(YOUR OBJECTIVE): Each record should be written out exactly as given.

(EXERCISE INPUT):
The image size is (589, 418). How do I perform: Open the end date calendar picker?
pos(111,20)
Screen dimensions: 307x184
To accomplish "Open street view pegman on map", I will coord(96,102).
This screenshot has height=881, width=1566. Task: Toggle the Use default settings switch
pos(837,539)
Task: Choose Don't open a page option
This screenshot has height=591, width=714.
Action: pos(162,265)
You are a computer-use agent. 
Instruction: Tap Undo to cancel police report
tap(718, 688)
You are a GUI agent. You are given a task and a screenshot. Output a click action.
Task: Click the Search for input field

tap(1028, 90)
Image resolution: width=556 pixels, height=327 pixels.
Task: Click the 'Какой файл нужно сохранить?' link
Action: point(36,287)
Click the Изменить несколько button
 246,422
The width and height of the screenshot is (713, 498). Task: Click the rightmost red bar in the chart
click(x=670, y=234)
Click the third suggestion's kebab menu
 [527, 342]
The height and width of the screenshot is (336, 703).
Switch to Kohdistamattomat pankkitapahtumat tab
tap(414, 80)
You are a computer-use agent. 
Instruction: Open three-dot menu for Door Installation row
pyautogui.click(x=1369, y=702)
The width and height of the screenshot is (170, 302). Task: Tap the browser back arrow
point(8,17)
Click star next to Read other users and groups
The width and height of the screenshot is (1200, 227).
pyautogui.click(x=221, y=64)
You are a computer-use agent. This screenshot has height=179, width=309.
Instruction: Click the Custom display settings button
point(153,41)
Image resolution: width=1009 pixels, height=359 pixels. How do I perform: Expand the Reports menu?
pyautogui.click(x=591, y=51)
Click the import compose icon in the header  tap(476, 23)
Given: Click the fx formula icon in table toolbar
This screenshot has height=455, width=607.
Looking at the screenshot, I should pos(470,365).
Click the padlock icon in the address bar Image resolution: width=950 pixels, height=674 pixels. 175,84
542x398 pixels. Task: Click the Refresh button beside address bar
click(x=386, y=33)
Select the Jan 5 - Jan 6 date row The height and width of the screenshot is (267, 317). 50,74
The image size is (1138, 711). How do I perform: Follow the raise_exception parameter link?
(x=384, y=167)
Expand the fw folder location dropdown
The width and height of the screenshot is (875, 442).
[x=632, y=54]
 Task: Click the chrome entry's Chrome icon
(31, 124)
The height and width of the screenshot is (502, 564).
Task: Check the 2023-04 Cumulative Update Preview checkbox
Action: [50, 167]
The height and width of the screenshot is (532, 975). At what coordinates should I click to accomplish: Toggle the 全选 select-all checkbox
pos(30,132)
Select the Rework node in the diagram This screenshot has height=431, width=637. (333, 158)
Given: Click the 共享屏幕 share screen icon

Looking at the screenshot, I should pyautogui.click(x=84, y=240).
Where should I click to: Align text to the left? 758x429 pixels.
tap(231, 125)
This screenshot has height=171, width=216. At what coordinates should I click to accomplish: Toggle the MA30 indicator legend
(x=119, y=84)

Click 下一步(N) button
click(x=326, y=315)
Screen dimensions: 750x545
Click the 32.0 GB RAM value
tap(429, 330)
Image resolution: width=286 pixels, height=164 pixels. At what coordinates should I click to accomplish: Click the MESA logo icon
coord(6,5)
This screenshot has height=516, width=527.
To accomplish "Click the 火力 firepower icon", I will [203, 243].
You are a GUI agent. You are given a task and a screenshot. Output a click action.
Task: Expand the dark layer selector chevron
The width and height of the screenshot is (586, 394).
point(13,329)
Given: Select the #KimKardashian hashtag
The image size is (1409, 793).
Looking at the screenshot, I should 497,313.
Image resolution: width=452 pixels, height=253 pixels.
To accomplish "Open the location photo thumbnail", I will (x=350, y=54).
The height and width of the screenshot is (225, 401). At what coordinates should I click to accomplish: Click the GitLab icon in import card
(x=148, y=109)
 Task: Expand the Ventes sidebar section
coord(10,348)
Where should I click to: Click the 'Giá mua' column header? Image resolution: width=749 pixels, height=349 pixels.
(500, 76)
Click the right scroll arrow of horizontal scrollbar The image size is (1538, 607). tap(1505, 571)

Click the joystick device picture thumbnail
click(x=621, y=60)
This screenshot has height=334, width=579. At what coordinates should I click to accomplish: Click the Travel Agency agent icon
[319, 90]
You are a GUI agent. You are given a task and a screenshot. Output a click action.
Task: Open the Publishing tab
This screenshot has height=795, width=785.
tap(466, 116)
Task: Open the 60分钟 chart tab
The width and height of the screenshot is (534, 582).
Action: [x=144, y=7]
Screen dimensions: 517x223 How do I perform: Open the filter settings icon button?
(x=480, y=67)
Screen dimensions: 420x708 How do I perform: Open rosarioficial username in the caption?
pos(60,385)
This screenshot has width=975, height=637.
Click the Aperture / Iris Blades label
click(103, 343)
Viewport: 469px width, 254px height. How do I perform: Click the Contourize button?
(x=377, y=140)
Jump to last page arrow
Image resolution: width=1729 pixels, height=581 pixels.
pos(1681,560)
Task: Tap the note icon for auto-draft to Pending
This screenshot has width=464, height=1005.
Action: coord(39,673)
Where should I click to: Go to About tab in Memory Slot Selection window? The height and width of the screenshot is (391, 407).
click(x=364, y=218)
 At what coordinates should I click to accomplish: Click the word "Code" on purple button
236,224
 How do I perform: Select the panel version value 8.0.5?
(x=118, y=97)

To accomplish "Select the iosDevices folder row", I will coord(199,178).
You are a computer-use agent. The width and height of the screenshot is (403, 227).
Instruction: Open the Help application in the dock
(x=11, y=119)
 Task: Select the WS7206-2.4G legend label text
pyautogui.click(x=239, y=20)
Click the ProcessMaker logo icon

(EXERCISE ANSWER):
The image size is (589, 418). How do I perform: Open the end date calendar picker?
pos(111,20)
Screen dimensions: 307x184
To accomplish "Open street view pegman on map", I will coord(96,102).
This screenshot has height=881, width=1566. Task: Toggle the Use default settings switch
pos(837,539)
Task: Choose Don't open a page option
This screenshot has height=591, width=714.
Action: pos(162,265)
You are a computer-use agent. 
Instruction: Tap Undo to cancel police report
tap(718, 688)
You are a GUI agent. You are given a task and a screenshot. Output a click action.
Task: Click the Search for input field

tap(1028, 90)
Image resolution: width=556 pixels, height=327 pixels.
Task: Click the 'Какой файл нужно сохранить?' link
Action: point(36,287)
Click the Изменить несколько button
 246,422
The width and height of the screenshot is (713, 498). Task: Click the rightmost red bar in the chart
click(x=670, y=234)
Click the third suggestion's kebab menu
 [527, 342]
The height and width of the screenshot is (336, 703).
Switch to Kohdistamattomat pankkitapahtumat tab
tap(414, 80)
You are a computer-use agent. 
Instruction: Open three-dot menu for Door Installation row
pyautogui.click(x=1369, y=702)
The width and height of the screenshot is (170, 302). Task: Tap the browser back arrow
point(8,17)
Click star next to Read other users and groups
The width and height of the screenshot is (1200, 227).
pyautogui.click(x=221, y=64)
You are a computer-use agent. This screenshot has height=179, width=309.
Instruction: Click the Custom display settings button
point(153,41)
Image resolution: width=1009 pixels, height=359 pixels. How do I perform: Expand the Reports menu?
pyautogui.click(x=591, y=51)
Click the import compose icon in the header  tap(476, 23)
Given: Click the fx formula icon in table toolbar
This screenshot has height=455, width=607.
Looking at the screenshot, I should pos(470,365).
Click the padlock icon in the address bar Image resolution: width=950 pixels, height=674 pixels. 175,84
542x398 pixels. Task: Click the Refresh button beside address bar
click(x=386, y=33)
Select the Jan 5 - Jan 6 date row The height and width of the screenshot is (267, 317). 50,74
The image size is (1138, 711). How do I perform: Follow the raise_exception parameter link?
(x=384, y=167)
Expand the fw folder location dropdown
The width and height of the screenshot is (875, 442).
[x=632, y=54]
 Task: Click the chrome entry's Chrome icon
(31, 124)
The height and width of the screenshot is (502, 564).
Task: Check the 2023-04 Cumulative Update Preview checkbox
Action: [50, 167]
The height and width of the screenshot is (532, 975). At what coordinates should I click to accomplish: Toggle the 全选 select-all checkbox
pos(30,132)
Select the Rework node in the diagram This screenshot has height=431, width=637. (333, 158)
Given: Click the 共享屏幕 share screen icon

Looking at the screenshot, I should pyautogui.click(x=84, y=240).
Where should I click to: Align text to the left? 758x429 pixels.
tap(231, 125)
This screenshot has height=171, width=216. At what coordinates should I click to accomplish: Toggle the MA30 indicator legend
(x=119, y=84)

Click 下一步(N) button
click(x=326, y=315)
Screen dimensions: 750x545
Click the 32.0 GB RAM value
tap(429, 330)
Image resolution: width=286 pixels, height=164 pixels. At what coordinates should I click to accomplish: Click the MESA logo icon
coord(6,5)
This screenshot has height=516, width=527.
To accomplish "Click the 火力 firepower icon", I will [203, 243].
You are a GUI agent. You are given a task and a screenshot. Output a click action.
Task: Expand the dark layer selector chevron
The width and height of the screenshot is (586, 394).
point(13,329)
Given: Select the #KimKardashian hashtag
The image size is (1409, 793).
Looking at the screenshot, I should 497,313.
Image resolution: width=452 pixels, height=253 pixels.
To accomplish "Open the location photo thumbnail", I will (x=350, y=54).
The height and width of the screenshot is (225, 401). At what coordinates should I click to accomplish: Click the GitLab icon in import card
(x=148, y=109)
 Task: Expand the Ventes sidebar section
coord(10,348)
Where should I click to: Click the 'Giá mua' column header? Image resolution: width=749 pixels, height=349 pixels.
(500, 76)
Click the right scroll arrow of horizontal scrollbar The image size is (1538, 607). tap(1505, 571)

Click the joystick device picture thumbnail
click(x=621, y=60)
This screenshot has height=334, width=579. At what coordinates should I click to accomplish: Click the Travel Agency agent icon
[319, 90]
You are a GUI agent. You are given a task and a screenshot. Output a click action.
Task: Open the Publishing tab
This screenshot has height=795, width=785.
tap(466, 116)
Task: Open the 60分钟 chart tab
The width and height of the screenshot is (534, 582).
Action: [x=144, y=7]
Screen dimensions: 517x223 How do I perform: Open the filter settings icon button?
(x=480, y=67)
Screen dimensions: 420x708 How do I perform: Open rosarioficial username in the caption?
pos(60,385)
This screenshot has width=975, height=637.
Click the Aperture / Iris Blades label
click(103, 343)
Viewport: 469px width, 254px height. How do I perform: Click the Contourize button?
(x=377, y=140)
Jump to last page arrow
Image resolution: width=1729 pixels, height=581 pixels.
pos(1681,560)
Task: Tap the note icon for auto-draft to Pending
This screenshot has width=464, height=1005.
Action: coord(39,673)
Where should I click to: Go to About tab in Memory Slot Selection window? The height and width of the screenshot is (391, 407).
click(x=364, y=218)
 At what coordinates should I click to accomplish: Click the word "Code" on purple button
236,224
 How do I perform: Select the panel version value 8.0.5?
(x=118, y=97)

To accomplish "Select the iosDevices folder row", I will coord(199,178).
You are a computer-use agent. The width and height of the screenshot is (403, 227).
Instruction: Open the Help application in the dock
(x=11, y=119)
 Task: Select the WS7206-2.4G legend label text
pyautogui.click(x=239, y=20)
Click the ProcessMaker logo icon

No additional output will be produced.